Work instructions: From the line holding "Where should I click to: Click the paper" to the final line of the entries, set down each line exactly, including both, and nothing more.

Collected data:

━━━

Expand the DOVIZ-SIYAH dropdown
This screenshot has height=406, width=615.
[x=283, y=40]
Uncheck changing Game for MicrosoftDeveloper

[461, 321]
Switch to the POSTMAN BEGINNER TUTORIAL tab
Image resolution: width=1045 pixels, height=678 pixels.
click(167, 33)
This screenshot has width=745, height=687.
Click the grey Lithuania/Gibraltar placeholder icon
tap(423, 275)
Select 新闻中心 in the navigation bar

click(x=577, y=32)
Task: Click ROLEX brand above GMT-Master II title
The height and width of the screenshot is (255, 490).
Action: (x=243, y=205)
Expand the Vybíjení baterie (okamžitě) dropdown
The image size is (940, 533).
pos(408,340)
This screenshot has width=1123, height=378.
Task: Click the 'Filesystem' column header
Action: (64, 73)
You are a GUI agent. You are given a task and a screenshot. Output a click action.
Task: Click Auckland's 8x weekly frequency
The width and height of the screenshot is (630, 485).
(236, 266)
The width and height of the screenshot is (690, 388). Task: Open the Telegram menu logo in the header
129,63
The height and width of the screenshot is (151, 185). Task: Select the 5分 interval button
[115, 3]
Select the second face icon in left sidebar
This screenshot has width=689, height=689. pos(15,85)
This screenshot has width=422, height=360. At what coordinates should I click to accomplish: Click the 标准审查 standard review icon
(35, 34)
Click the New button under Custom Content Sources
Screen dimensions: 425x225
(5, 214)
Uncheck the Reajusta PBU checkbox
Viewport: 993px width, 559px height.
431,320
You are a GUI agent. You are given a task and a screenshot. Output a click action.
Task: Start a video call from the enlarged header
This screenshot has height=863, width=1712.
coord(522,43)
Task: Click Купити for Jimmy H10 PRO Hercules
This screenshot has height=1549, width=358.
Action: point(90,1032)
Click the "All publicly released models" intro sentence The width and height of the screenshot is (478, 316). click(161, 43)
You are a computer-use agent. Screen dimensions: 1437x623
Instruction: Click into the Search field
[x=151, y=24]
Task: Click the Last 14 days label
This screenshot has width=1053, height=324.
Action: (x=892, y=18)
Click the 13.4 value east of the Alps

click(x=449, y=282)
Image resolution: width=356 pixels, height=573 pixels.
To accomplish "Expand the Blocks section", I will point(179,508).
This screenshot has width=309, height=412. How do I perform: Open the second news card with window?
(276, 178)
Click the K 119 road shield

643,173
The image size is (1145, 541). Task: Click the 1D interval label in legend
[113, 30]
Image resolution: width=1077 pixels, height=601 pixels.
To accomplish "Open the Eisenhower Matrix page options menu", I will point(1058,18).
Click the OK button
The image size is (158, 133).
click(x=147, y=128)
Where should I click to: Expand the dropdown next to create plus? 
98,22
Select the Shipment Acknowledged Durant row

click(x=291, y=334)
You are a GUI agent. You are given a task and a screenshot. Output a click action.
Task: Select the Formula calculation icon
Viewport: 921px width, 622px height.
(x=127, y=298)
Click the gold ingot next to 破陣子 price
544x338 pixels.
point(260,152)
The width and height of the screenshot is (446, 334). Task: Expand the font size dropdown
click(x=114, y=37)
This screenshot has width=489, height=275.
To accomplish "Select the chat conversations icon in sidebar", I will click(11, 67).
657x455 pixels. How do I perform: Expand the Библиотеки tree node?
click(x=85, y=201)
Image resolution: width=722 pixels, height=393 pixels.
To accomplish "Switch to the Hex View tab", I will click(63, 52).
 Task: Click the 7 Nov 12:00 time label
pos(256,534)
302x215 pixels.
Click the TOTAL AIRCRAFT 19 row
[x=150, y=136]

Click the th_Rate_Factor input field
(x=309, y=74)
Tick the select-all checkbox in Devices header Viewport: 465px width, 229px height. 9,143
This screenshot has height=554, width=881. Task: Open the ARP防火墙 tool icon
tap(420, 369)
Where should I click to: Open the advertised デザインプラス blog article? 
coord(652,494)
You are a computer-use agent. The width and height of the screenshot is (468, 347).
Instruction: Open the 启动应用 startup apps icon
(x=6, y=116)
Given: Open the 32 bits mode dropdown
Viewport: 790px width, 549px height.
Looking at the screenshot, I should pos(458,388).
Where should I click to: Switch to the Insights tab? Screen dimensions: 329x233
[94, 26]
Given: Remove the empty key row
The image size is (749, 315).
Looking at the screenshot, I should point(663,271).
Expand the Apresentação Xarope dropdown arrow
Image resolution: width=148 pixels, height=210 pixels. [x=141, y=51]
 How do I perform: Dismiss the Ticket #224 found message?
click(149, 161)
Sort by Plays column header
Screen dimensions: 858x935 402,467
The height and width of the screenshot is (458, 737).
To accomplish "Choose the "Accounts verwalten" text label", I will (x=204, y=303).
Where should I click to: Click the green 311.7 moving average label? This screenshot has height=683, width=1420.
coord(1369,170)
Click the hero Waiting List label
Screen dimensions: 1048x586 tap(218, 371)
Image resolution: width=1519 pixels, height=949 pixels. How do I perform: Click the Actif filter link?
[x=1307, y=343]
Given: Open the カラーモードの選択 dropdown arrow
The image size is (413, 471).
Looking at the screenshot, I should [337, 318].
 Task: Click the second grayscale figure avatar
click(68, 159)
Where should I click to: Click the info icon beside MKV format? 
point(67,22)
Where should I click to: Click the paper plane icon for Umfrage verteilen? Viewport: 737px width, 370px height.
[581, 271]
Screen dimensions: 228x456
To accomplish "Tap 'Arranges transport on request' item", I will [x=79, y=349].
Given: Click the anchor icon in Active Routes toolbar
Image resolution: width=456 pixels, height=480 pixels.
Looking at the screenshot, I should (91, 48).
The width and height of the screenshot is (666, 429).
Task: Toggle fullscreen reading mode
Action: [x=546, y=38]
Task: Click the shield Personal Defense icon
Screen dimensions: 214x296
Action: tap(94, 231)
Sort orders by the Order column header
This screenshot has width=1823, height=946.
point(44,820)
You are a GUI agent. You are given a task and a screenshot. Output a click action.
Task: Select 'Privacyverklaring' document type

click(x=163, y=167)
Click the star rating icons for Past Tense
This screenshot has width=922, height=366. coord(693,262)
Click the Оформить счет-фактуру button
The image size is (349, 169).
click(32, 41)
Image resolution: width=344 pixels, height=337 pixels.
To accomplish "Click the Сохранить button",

━━━

Answer for this exercise:
Where should I click to: Click the paper plane icon for Umfrage verteilen? Viewport: 737px width, 370px height.
[581, 271]
Screen dimensions: 228x456
To accomplish "Tap 'Arranges transport on request' item", I will [x=79, y=349].
Given: Click the anchor icon in Active Routes toolbar
Image resolution: width=456 pixels, height=480 pixels.
Looking at the screenshot, I should (91, 48).
The width and height of the screenshot is (666, 429).
Task: Toggle fullscreen reading mode
Action: [x=546, y=38]
Task: Click the shield Personal Defense icon
Screen dimensions: 214x296
Action: tap(94, 231)
Sort orders by the Order column header
This screenshot has width=1823, height=946.
point(44,820)
You are a GUI agent. You are given a task and a screenshot. Output a click action.
Task: Select 'Privacyverklaring' document type

click(x=163, y=167)
Click the star rating icons for Past Tense
This screenshot has width=922, height=366. coord(693,262)
Click the Оформить счет-фактуру button
The image size is (349, 169).
click(32, 41)
Image resolution: width=344 pixels, height=337 pixels.
To accomplish "Click the Сохранить button",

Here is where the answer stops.